Thursday 15 March 2007

COLUMN: ShawCROSS

The Post's resident art critic Harriet Shawcross bemoans the need for modern art ‘blurbs’.

Picture this: a three-metre square candy pink canvas, intersected by six panels of pale pink paint. That’s it – big bland and boring.

You are currently visualising ‘Incubus’, a painting by Gary Hume, which dominates the first floor of the Tate Modern.

Not many people stop for ‘Incubus’: it’s not as fun as the slides, and hasn’t got Picasso’s kudos.
But linger by the accompanying blurb for a few minutes and a curious phenomenon takes place: people flock to join you.

Everyone loves a good blurb. Earnest looking women with backpacks umm and ahh appreciatively, and dopey students stop and stare.

Forget the merit of the art itself - shove a few polysyllables next to a canvas and suddenly it has meaning.
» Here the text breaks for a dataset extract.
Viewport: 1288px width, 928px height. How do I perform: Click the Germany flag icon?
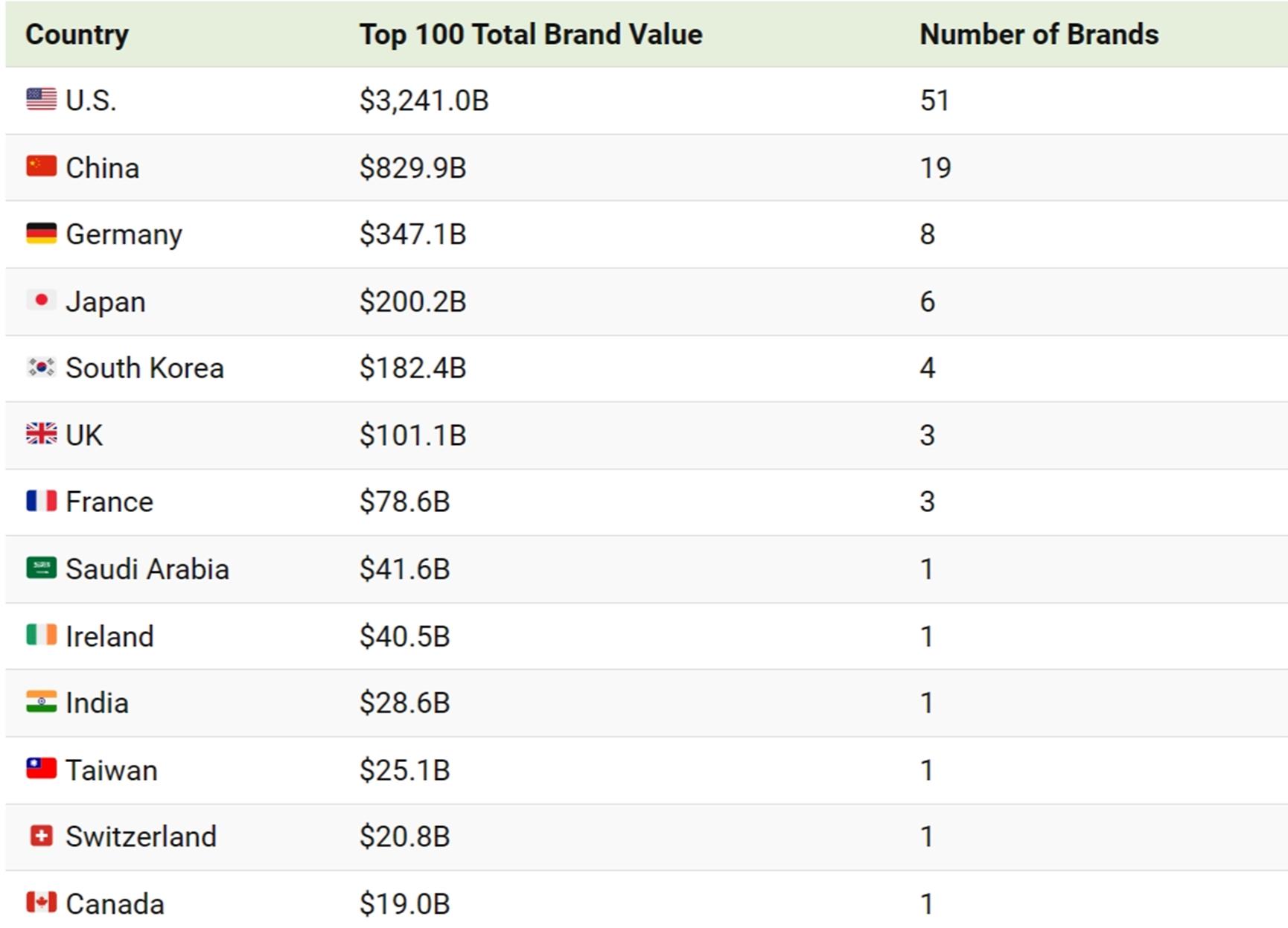point(41,233)
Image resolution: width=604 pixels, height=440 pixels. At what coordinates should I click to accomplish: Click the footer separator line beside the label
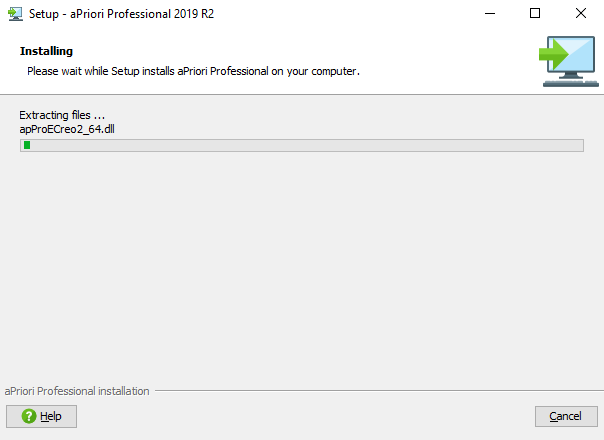click(x=370, y=391)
Gravitas. Clout.

Take ‘Incubus’ for example: this is not a big pink picture, it is an ‘exploration of the juxtaposition of high art seriousness with the mundanity of hospital doors’. Oh Really.

Even better than that, the ‘high gloss paint creates a reflective surface in which the viewer’s figure appears’, immersing the public in the belly of the ‘Incubus’. How clever.

If only gallery curators could credit the general public with being even half as intelligent as the artists on display.

We don’t need a pocket-sized bit of practical criticism to appreciate modern art. If it’s obscure, then fine, but please don’t patronise us by telling us what it means.

Art is not a verbal medium, and sometimes there’s just not that much to say that could improve on the spectacle itself.

When it comes to ‘Incubus’, it’s pink, and for what its worth, I liked it.